Following the recent increase in the levy for imported fairly used vehicles popularly called “Tokunbo”, operators in the maritime industry have called on the Federal Government and the National Assembly to probe years of collection of the National Automotive Council (NAC) to ascertain with it has been used for.

Motorpix--BMWThe NAC which was meant for the development of the local automatic industry seem not to be account for after being collected for several years.

Managing Director of Braveview Investment Ltd and a frontline Customs-licensed agent,

Yenukume Nohoesu, wondered what the monies collected over the years has been used for and called on government to tell Nigerians how much has been collected so far.

According to him, “What did they use it for and where is it hidden? They should look into that before they increase tariff of vehicles, on these tokunbo vehicles.

“The money was not used for anything. It was supposed to be used for the manufacturing sector, for the assembly of those vehicles.

“The automotive fund when it was introduced was to ease the manufacturing of these vehicles in Nigeria to the level that Nigerians can afford to buy new ones. Right now, Nigerians cannot afford to buy new ones because the money is not there.

“In Nigeria of about 180 to 190 million people, only about 500 thousand Nigerians are enjoying. The millions left do not have anything to eat on their table; they do not have three square meals a day, how do they manage themselves with this new vehicle increase coming in?
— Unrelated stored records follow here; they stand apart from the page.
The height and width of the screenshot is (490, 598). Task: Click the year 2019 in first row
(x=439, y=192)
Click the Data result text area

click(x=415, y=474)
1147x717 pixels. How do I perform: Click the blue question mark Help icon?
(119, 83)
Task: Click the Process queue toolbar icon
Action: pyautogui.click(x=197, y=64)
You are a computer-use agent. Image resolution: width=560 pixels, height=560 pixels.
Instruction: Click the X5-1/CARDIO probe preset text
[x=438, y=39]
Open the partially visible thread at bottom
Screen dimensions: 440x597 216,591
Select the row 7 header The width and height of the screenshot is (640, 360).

“Even if you want to sell a new vehicle for #1, 5 million, how much is the salary of an average Nigerian? Even if he is to get vehicle loan, it is going to be plus insurance rate of 0.225 of the money,” he concluded.

Similarly, a director at Apapa Bulk Terminal, Uche Agbon, said that it is important that government disclose the actual amount so far collected by the council and what it has been used for.Agbon noted that government may not have made it known because no one had demanded for the actual amount collected by the Council to be made public.

In his words, “Of course, under a democratic society that is the ideal thing. The government also has an avenue where if any interested person wants to know, the Ministry of Finance is there. Any interested company or group could demand that from them saying, We want to know how much was collected.

“Presently, I do not think any group has come forward saying that is their interest. I know if that becomes the interest of a group or society, the government is obliged to present the information because government is for the people and not the people for government,” he said.